Clan Brancaccio: gip di Palermo dispone custodia cautelare notificata in carcere a sei indagati
Ordinanza eseguita in carcere nei confronti di sei persone già fermate ad aprile; la DDA contesta associazione mafiosa, estorsione e violazioni.
Nuovo colpo al clan mafioso di Brancaccio: il gip del tribunale di Palermo ha disposto la custodia cautelare in carcere, notificata ieri a sei persone già detenute dall'operazione dello scorso aprile. L'ordinanza è il seguito dell'inchiesta che aveva portato a 32 fermi.
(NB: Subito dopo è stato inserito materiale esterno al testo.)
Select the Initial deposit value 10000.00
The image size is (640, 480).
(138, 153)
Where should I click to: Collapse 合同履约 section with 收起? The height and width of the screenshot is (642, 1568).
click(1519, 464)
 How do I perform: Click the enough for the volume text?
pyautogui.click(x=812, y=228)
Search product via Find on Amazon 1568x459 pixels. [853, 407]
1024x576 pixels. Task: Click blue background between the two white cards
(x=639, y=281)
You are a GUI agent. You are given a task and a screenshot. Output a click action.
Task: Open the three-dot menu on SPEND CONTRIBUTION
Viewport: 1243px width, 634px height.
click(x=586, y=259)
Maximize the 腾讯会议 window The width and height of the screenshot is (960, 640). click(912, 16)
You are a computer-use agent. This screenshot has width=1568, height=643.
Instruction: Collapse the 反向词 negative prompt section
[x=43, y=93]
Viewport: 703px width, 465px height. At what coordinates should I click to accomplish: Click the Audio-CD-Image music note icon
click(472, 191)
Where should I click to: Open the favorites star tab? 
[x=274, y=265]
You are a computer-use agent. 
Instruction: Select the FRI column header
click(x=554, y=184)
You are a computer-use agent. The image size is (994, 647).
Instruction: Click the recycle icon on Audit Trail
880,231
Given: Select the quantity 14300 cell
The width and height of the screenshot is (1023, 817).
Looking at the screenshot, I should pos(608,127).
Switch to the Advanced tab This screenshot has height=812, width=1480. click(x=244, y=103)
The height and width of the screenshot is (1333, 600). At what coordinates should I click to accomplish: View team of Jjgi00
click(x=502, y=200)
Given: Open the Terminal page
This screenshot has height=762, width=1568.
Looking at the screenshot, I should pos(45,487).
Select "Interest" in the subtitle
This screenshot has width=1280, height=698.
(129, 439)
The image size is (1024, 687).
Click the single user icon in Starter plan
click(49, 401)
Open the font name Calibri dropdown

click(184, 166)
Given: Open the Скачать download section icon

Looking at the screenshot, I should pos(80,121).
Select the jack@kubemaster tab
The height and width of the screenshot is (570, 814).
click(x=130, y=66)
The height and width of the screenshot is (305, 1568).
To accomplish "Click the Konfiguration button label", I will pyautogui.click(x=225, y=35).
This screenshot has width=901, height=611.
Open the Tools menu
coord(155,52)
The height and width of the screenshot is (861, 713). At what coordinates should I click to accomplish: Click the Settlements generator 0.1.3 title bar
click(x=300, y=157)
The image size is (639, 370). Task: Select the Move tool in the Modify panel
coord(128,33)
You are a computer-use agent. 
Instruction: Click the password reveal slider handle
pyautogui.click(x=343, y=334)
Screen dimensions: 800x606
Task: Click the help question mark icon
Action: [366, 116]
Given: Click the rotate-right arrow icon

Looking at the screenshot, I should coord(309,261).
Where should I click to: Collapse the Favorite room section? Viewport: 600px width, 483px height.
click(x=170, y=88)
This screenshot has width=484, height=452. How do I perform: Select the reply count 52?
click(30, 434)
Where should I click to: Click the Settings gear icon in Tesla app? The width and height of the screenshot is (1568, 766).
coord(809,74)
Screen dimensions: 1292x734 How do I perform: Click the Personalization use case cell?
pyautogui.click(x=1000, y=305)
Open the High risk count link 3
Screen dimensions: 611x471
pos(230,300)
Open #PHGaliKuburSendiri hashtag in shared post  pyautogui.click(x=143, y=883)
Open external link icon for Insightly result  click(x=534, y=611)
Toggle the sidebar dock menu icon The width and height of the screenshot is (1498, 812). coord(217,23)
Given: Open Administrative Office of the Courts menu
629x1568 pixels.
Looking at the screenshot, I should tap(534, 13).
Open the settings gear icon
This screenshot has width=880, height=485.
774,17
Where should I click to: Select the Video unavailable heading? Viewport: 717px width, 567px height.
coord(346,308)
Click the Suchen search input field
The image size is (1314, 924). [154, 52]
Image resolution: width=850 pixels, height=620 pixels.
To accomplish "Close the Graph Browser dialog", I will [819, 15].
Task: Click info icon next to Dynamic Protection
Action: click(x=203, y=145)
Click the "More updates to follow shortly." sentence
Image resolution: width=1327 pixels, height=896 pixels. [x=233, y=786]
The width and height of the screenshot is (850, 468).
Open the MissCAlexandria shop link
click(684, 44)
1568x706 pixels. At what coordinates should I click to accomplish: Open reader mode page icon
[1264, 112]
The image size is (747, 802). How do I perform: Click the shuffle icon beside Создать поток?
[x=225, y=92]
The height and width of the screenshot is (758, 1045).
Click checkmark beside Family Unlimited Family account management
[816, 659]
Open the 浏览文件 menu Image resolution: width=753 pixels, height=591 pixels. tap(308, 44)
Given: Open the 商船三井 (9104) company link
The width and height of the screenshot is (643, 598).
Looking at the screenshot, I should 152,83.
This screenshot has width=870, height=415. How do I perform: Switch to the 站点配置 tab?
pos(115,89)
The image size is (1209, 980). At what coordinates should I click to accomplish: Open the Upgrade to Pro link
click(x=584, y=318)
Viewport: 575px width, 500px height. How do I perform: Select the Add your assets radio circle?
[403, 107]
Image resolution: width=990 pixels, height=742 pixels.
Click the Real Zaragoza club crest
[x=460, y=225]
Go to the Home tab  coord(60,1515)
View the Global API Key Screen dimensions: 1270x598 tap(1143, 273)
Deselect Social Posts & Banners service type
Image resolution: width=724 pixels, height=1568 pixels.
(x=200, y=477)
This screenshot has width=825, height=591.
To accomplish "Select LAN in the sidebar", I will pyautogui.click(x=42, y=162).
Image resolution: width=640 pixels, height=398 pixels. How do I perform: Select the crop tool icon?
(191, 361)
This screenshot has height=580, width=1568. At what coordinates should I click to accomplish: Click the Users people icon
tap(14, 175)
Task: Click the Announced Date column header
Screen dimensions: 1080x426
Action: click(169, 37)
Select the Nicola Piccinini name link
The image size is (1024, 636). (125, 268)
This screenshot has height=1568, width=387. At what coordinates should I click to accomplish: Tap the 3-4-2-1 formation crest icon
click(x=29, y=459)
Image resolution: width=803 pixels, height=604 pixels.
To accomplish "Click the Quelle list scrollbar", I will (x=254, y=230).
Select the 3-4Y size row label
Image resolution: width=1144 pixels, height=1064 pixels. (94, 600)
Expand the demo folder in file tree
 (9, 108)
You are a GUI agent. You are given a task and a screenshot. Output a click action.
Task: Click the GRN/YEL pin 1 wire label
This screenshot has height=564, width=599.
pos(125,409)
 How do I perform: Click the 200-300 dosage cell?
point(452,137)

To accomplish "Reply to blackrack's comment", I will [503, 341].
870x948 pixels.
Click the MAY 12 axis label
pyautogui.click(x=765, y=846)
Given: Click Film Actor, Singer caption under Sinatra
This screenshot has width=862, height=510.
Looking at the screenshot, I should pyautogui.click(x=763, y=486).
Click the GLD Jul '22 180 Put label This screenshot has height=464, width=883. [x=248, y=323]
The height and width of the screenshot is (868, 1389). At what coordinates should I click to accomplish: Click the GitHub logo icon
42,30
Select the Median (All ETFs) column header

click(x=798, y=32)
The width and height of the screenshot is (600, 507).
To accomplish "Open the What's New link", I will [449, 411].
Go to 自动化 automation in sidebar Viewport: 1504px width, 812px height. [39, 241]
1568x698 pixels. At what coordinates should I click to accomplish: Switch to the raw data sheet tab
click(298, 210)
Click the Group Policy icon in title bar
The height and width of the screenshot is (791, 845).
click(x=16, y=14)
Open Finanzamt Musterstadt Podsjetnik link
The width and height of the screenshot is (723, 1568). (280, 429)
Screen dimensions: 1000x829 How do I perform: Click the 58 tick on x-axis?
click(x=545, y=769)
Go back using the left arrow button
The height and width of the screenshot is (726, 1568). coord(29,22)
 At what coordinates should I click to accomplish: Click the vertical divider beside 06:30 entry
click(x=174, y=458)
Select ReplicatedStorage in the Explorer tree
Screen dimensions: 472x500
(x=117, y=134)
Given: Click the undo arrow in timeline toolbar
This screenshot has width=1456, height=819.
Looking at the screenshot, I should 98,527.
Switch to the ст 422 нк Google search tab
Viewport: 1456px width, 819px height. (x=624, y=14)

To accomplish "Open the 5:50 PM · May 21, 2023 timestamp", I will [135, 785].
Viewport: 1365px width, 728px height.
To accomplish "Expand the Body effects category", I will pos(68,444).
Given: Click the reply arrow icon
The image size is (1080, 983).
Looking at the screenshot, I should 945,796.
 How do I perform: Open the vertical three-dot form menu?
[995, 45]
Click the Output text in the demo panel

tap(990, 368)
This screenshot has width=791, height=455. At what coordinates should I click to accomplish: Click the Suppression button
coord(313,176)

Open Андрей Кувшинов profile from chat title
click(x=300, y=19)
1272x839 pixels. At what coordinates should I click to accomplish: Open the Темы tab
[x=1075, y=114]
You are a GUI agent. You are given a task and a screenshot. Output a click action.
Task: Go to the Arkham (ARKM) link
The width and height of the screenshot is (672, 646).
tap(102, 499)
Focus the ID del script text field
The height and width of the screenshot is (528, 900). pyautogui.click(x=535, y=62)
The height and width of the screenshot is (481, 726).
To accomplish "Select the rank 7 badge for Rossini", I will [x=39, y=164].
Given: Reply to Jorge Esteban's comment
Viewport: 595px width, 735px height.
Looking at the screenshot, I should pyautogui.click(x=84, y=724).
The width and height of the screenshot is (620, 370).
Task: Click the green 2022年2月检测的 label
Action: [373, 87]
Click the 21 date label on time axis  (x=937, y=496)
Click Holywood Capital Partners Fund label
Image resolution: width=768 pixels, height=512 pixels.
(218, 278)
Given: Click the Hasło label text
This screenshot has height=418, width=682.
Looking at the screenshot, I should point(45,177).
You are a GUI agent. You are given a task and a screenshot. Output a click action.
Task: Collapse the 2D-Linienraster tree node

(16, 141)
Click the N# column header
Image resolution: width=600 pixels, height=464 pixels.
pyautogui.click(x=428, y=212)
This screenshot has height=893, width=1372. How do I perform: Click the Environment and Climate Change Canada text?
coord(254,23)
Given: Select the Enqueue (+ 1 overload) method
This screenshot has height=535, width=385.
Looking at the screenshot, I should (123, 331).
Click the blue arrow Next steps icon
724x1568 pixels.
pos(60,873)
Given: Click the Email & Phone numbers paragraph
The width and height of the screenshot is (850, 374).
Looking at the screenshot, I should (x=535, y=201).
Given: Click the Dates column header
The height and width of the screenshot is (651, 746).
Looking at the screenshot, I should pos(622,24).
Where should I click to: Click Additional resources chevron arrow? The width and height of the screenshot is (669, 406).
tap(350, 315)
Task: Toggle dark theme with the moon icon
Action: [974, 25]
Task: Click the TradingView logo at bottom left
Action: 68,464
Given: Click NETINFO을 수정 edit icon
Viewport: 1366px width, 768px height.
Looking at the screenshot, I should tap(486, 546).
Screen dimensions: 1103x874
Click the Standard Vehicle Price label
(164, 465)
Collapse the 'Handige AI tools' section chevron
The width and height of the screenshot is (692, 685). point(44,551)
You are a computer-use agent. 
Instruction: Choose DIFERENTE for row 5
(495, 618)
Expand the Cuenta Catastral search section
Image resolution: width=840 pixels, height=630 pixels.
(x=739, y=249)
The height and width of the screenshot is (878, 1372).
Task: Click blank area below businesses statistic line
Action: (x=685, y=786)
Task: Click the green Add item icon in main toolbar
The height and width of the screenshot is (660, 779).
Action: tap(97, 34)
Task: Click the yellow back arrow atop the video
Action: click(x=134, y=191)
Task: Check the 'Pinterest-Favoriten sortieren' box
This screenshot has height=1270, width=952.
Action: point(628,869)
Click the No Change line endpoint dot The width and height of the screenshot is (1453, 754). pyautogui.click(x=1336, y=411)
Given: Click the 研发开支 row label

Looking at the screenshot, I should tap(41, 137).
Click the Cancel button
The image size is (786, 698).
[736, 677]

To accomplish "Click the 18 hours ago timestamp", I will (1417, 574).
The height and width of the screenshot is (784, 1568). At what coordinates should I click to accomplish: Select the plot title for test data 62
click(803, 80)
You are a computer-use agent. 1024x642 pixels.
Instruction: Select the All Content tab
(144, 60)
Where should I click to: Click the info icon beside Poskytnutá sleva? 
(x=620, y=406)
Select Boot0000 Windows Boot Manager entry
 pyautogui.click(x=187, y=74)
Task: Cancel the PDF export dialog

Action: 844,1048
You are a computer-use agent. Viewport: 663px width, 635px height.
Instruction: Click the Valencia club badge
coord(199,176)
I provvedimenti sono stati eseguiti dai carabinieri del Nucleo investigativo e dagli agenti della squadra mobile su richiesta della Direzione distrettuale antimafia (DDA). I reati contestati sono associazione mafiosa, estorsione e violazione della sorveglianza speciale.
Le sei persone a cui è stata notificata l'ordinanza sono:
Giuseppe Caserta, 50 anni, nato a Palermo
Mohamed Labidi, 32 anni, nato a Palermo
Filippo Marcello Tutino, 64 anni, nato a Caltanissetta
Filippo Bruno, 36 anni, nato a Palermo
Francesco Capizzi, 34 anni, nato a Palermo
Antonino Marino, 47 anni, nato a Palermo
Dettagli dell'ordinanza e dell'inchiesta
L'inchiesta culminata nel blitz di aprile avrebbe ricostruito un presunto sistema mafioso attivo nel controllo del territorio tra Brancaccio, Roccella e Sperone. Attraverso intercettazioni, pedinamenti e analisi documentali, gli investigatori sostengono di aver ricostruito ruoli e gerarchie all'interno di Cosa Nostra, collegati a episodi di estorsione, traffico di droga e riciclaggio di denaro.
Il gip, su richiesta della DDA, ha emesso la misura cautelare: la notifica è avvenuta direttamente in carcere per persone già sottoposte a custodia. È importante sottolineare che si tratta di accuse e non di condanne; gli indagati avranno diritto alla difesa e alle fasi processuali previste dalla legge.
La Direzione distrettuale antimafia proseguirà le indagini e non si escludono sviluppi o ulteriori provvedimenti. L'operazione sottolinea la continuità dell'azione delle forze dell'ordine contro le organizzazioni criminali che, secondo gli inquirenti, incidono sulla sicurezza e sull'ordine pubblico nelle aree interessate.